#### Task prompt:
Taking the data below, please print only the lines from the line holding "Task: Open 固定资产投资项目节能审查 in the 审批业务 list" to the line holding "You are a computer-use agent.", inclusive, with pictures omitted.

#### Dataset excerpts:
%%
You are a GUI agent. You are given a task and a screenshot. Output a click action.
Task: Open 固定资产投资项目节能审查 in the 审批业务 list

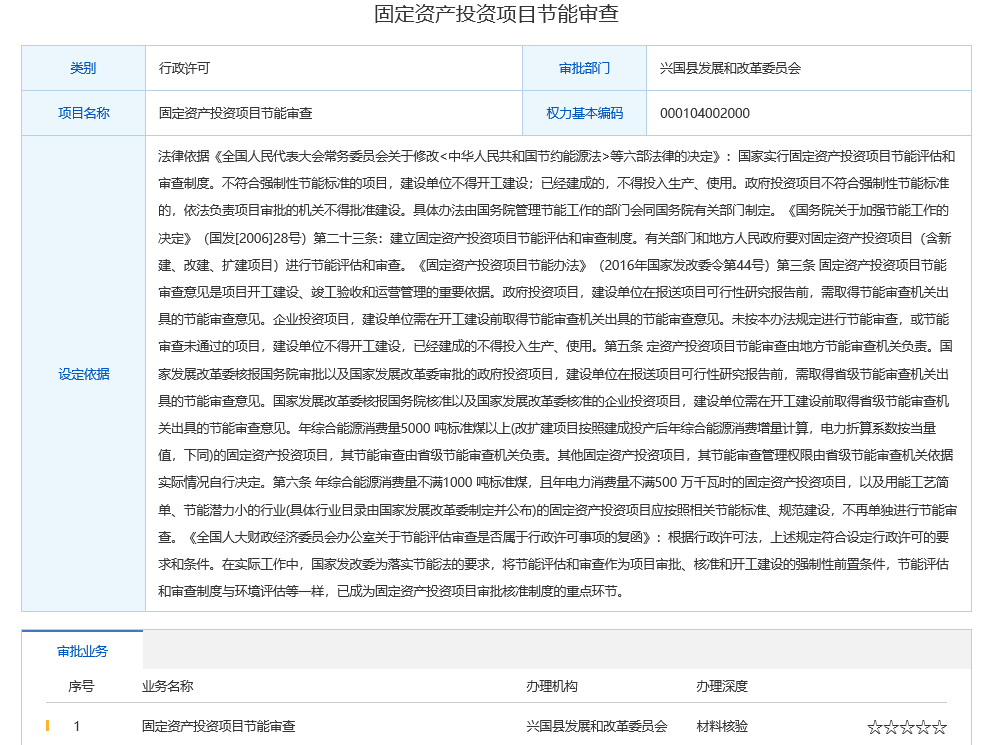218,726
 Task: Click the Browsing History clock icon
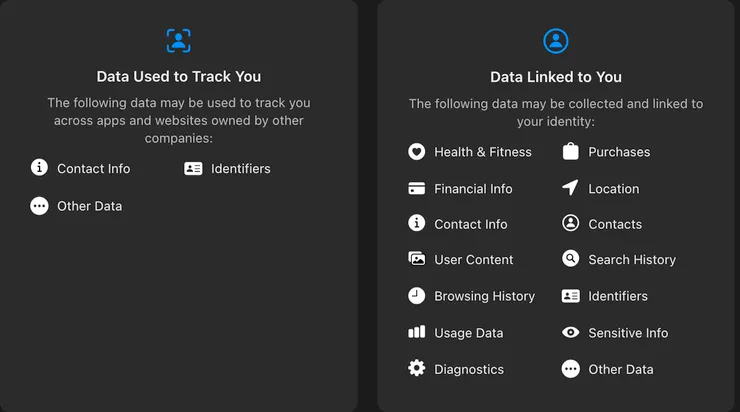point(417,296)
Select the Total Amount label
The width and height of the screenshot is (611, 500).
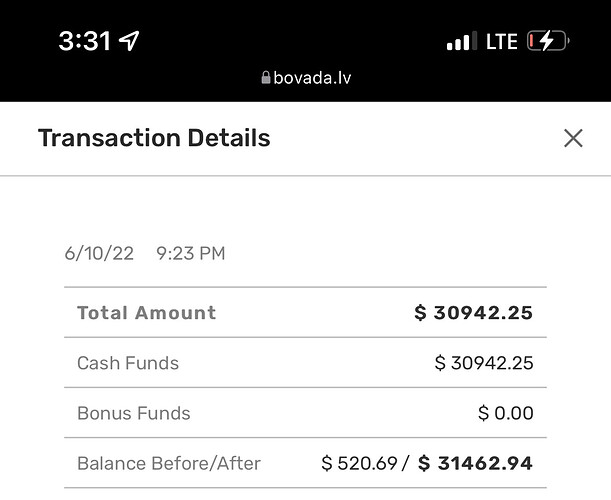pos(147,313)
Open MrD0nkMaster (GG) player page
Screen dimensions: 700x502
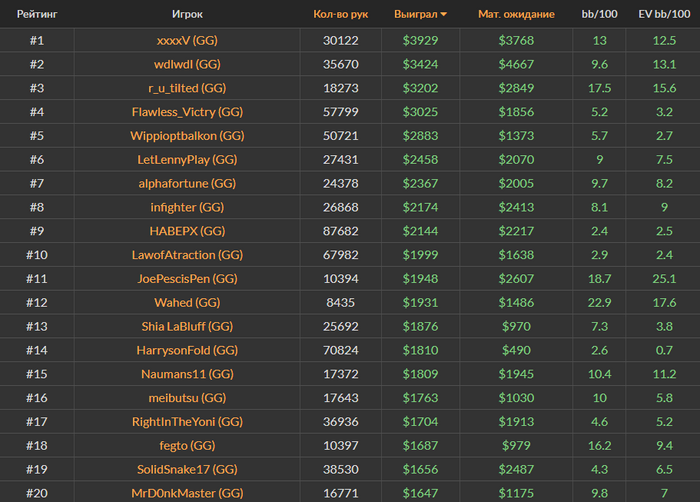pyautogui.click(x=187, y=493)
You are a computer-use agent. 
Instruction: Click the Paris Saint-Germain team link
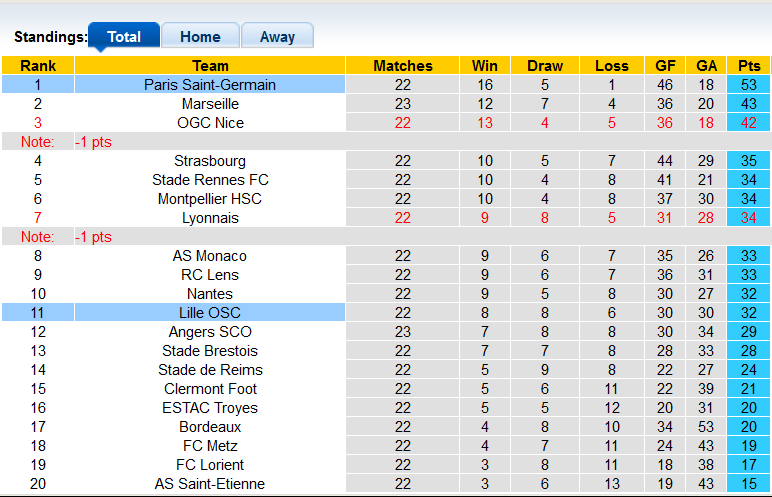[x=210, y=85]
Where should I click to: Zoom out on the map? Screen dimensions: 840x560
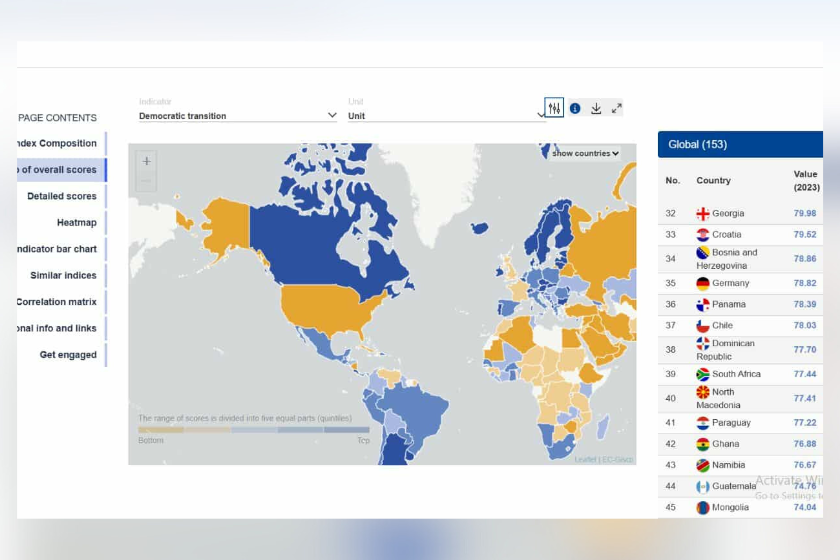pyautogui.click(x=147, y=181)
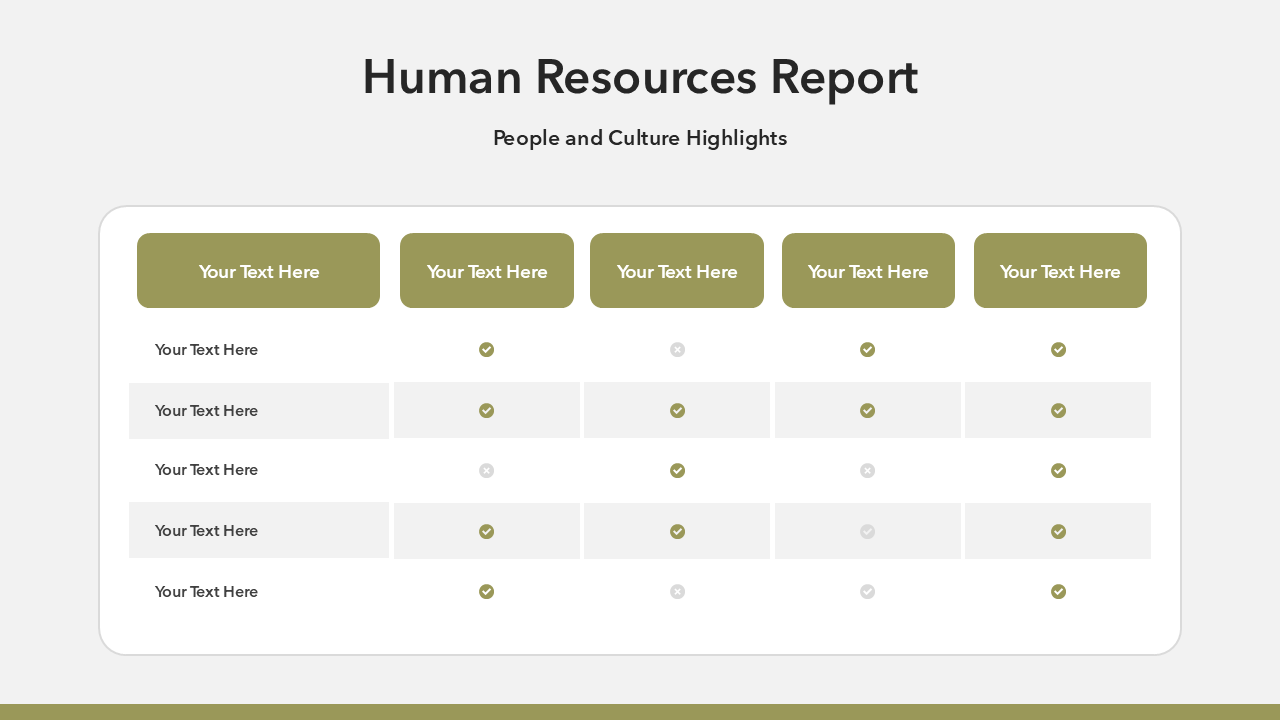The height and width of the screenshot is (720, 1280).
Task: Select the checkmark in row two, second column
Action: pos(486,410)
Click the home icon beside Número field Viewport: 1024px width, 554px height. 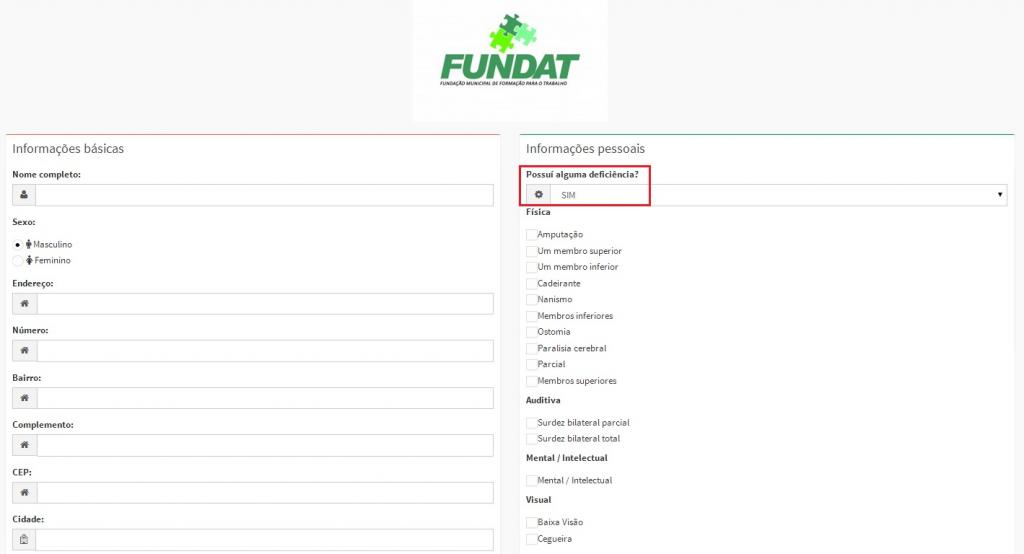(24, 351)
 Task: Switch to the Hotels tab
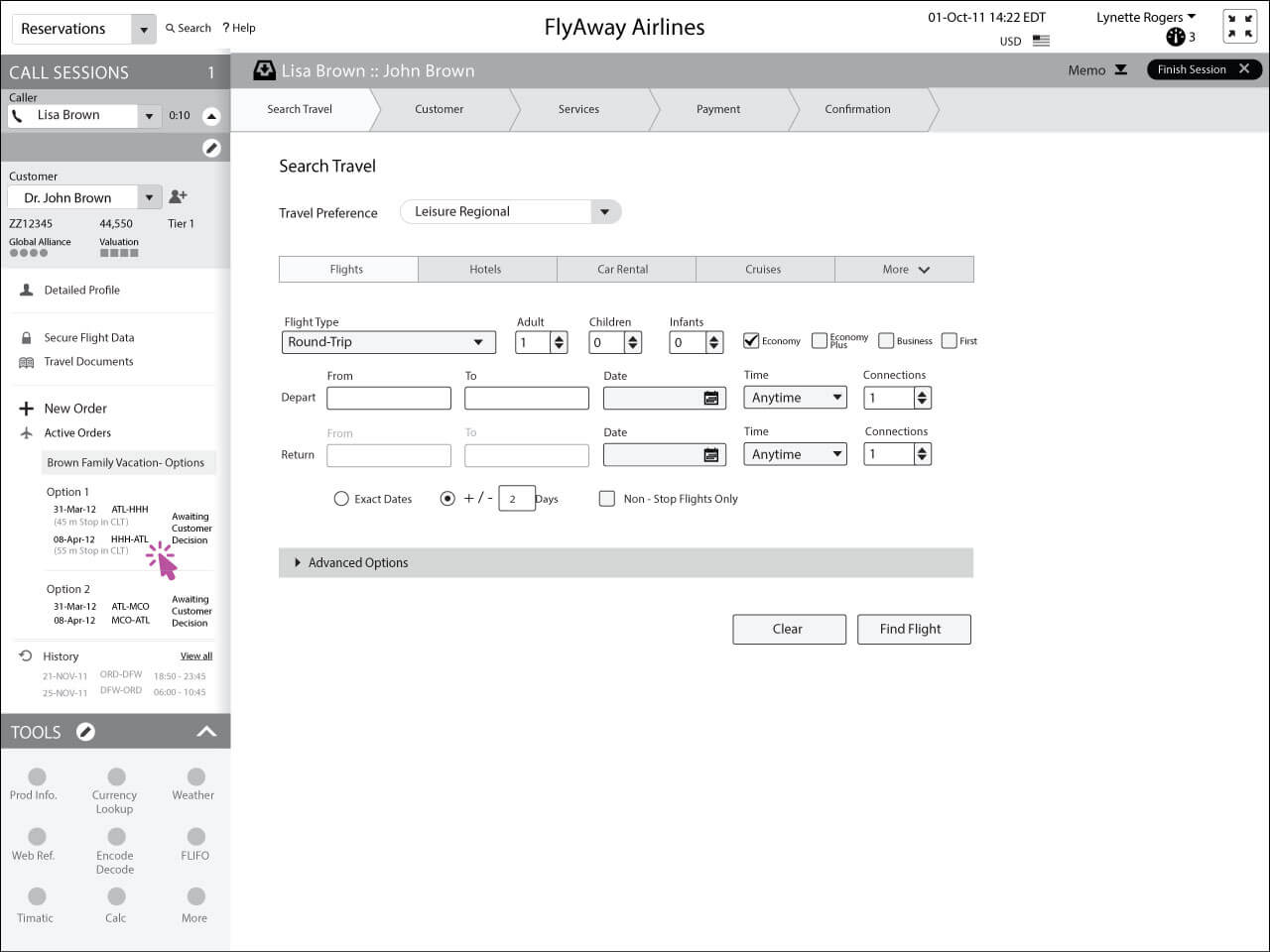pyautogui.click(x=486, y=270)
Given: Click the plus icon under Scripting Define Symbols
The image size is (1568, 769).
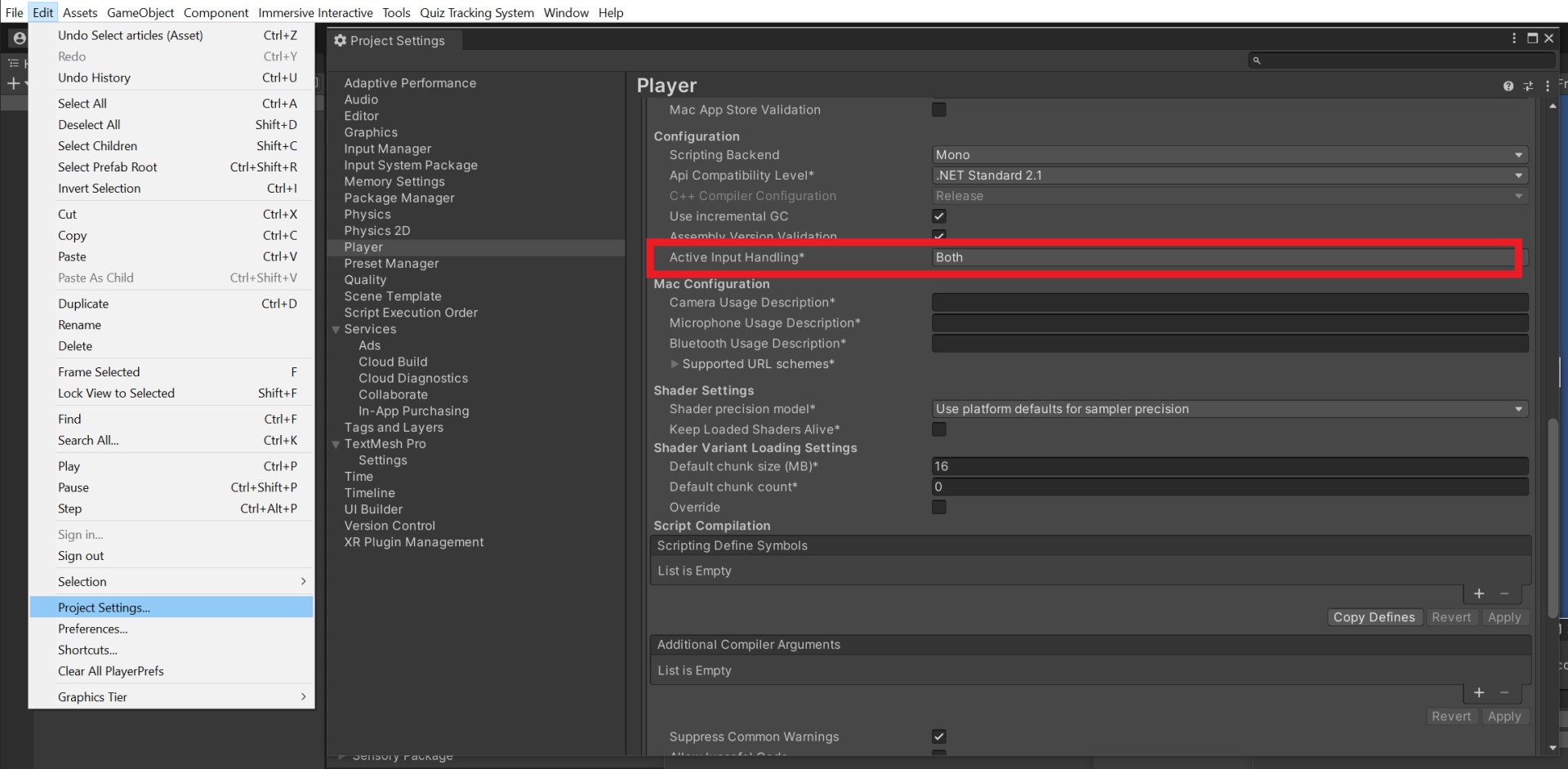Looking at the screenshot, I should tap(1479, 593).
%%
#### Response below:
Task: Open 固定资产投资项目节能审查 in the 审批业务 list

218,726
 Task: Click the Browsing History clock icon
point(417,296)
Select the Total Amount label
The width and height of the screenshot is (611, 500).
pos(147,313)
Open MrD0nkMaster (GG) player page
Screen dimensions: 700x502
pyautogui.click(x=187, y=493)
You are a computer-use agent. 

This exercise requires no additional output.